Weiterhin und damit verbunden geht es in dem Gespräch um einen Begriff von Gemeinschaft, dem sich beide Filmemacher verpflichtet fühlen. Tatsächlich ist das eine Verbindung zwischen den beiden ansonsten in vieler Hinsicht fast gegensätzlich anmutenden Filmen: Sowohl die entropisch angelegte Freiluftdoku "Hit 2 Pass" als auch das konzentrierte Kammerspiel "Here's to the Future!" sind unzweifelhaft Ergebnis kollektiver Schaffensprozesse - und zwar nicht nur in jenem allgemeinen Sinn, in dem das für fast alle Filmprojekte gilt. Denn die Freundschaftsnetzwerke, aus denen heraus die Filme entstanden sind, spielen nicht nur produktionsseitig eine Rolle, sie ragen auch in die Dramaturgie, ja sogar in die Textur der fertigen Werke hinein: In beiden Filmen übernehmen immer wieder einzelne Mitglieder der Crew, oder auch des Casts (eine Unterscheidung, die eh in beiden Filmen gründlich kollabiert ist) die Kamera - oder besser: eine von vielen Kameras. Bei Telaroli wird das eher reflexiv gewendet (der Laptop blickt per automatisierter Aufnahmefunktion auf seine Betrachter zurück), bei Walker eher euphorisch (zwei junge Cinephile begeistern sich für eine Drohnenkamera; und einmal darf ein Kind mit der Digicam auf Streifzug gehen und koppelt sie mit einem Fernglas).

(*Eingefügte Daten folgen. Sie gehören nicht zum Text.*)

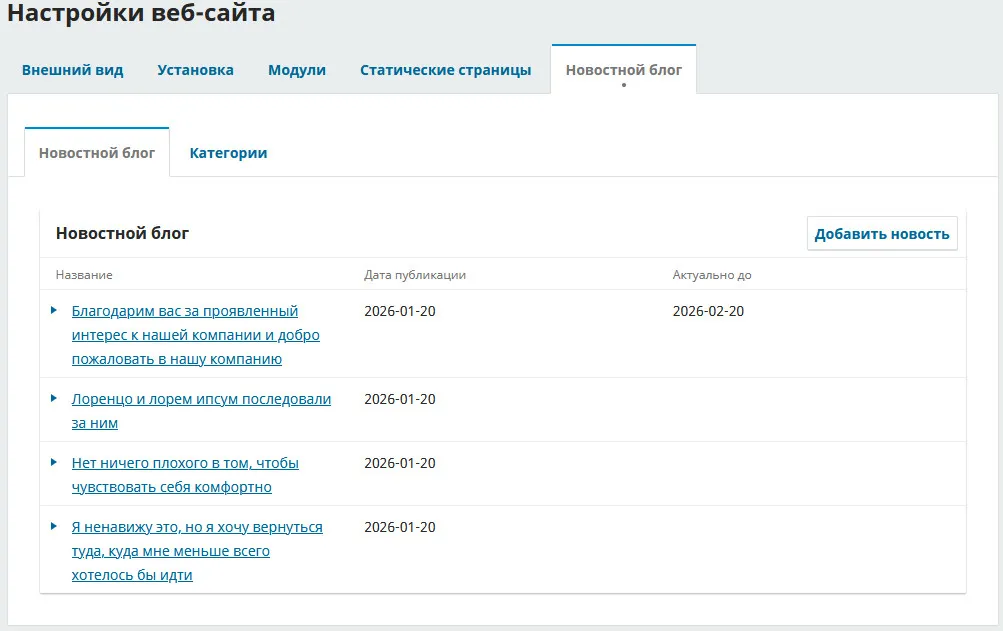Open news 'Я ненавижу это, но я хочу'
Screen dimensions: 1003x631
197,527
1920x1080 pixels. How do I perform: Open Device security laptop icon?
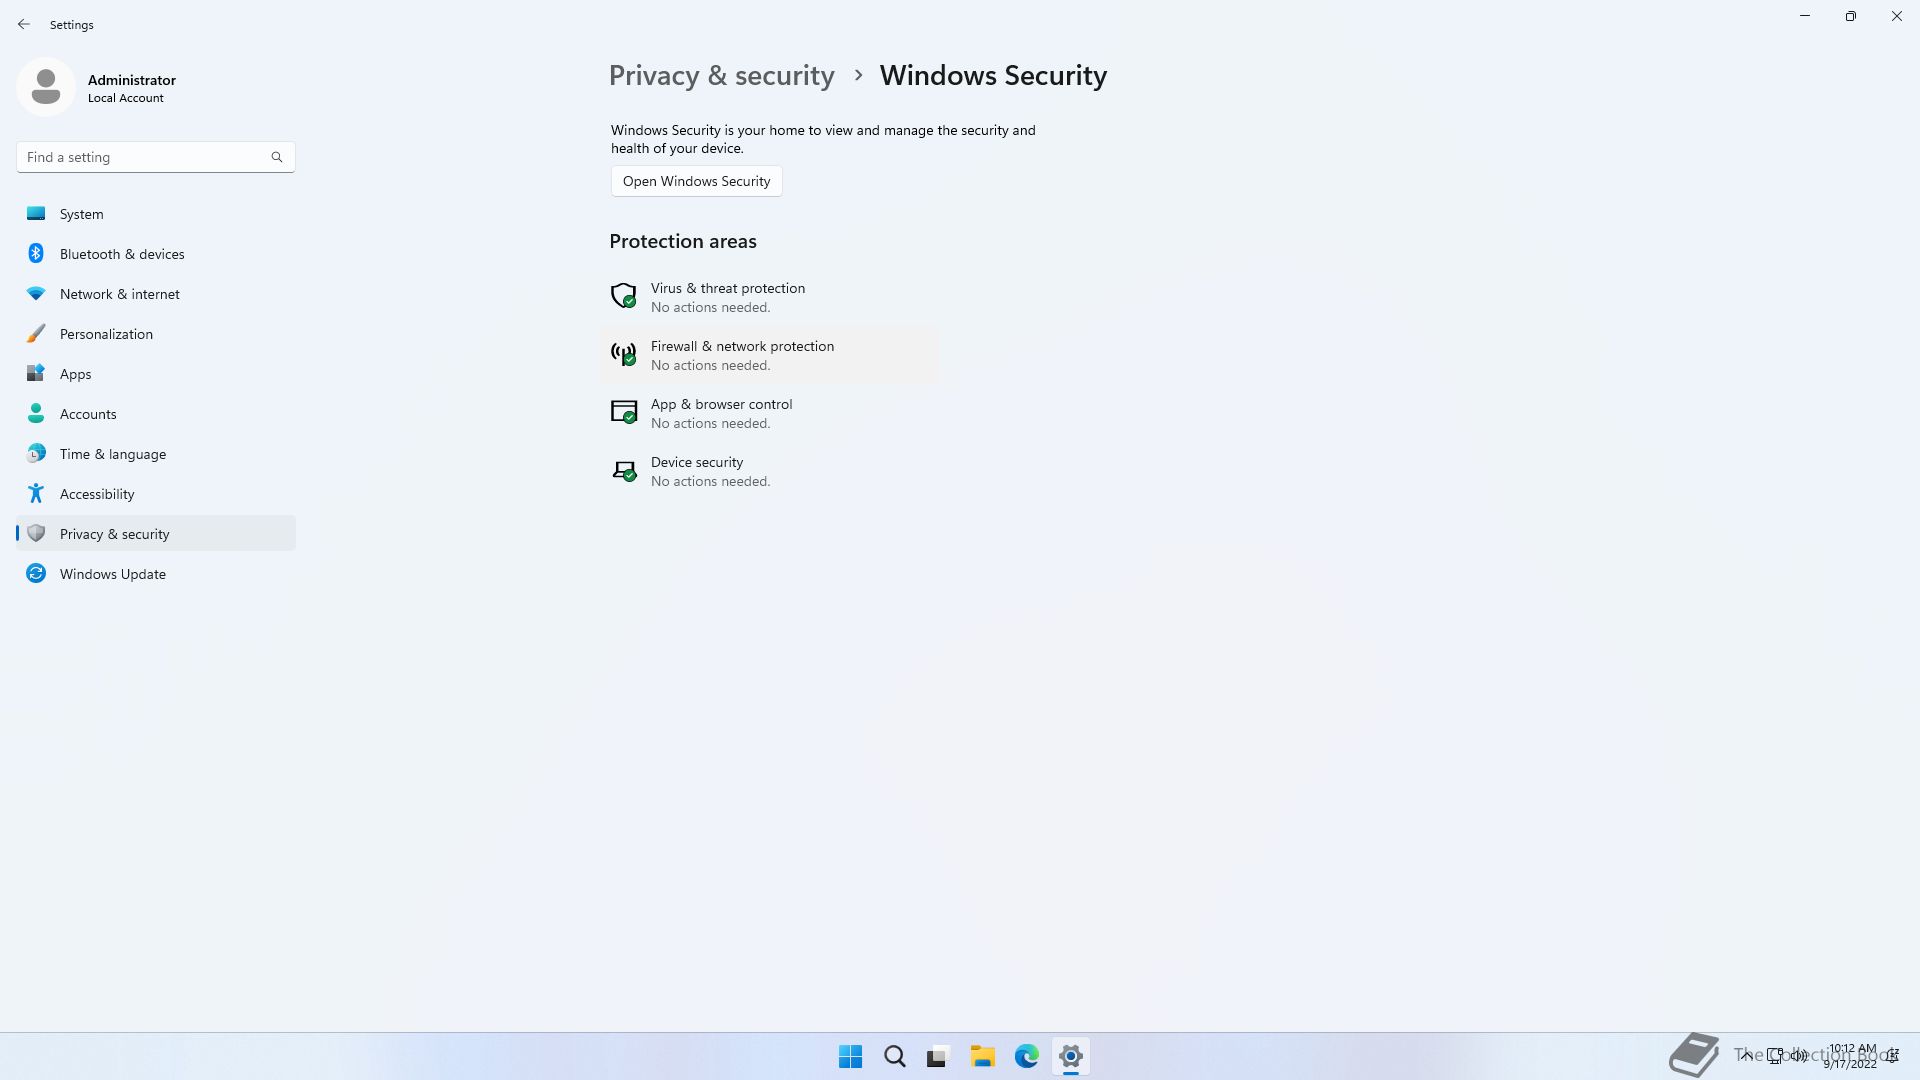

Hinter der hybriden Bildlichkeit, die beide Filme auf unterschiedliche Weise und in unterschiedlichem Ausmaß erproben, steht nicht unbedingt eine Ethik, aber doch eine Intuition: In einer Welt, in der fast jedes Mobiltelefon und fast jeder Laptop mit einer Kamera ausgestattet ist, erscheint das unbedingte Primat des einen, in sich stabilen, von einer einzigen Subjektivität kontrollierten Bildes nicht mehr erstrebenswert. Sinnvoller dürfte es sein, den faktisch eh schon eingetretenen Kontrollverlust anzuerkennen und als ein ästhetisches Potenzial zu erkunden.

Lukas Foerster

Hit 2 Pass - Kanada 2014 - Regie: Kurt Walker - Laufzeit: 72 Minuten.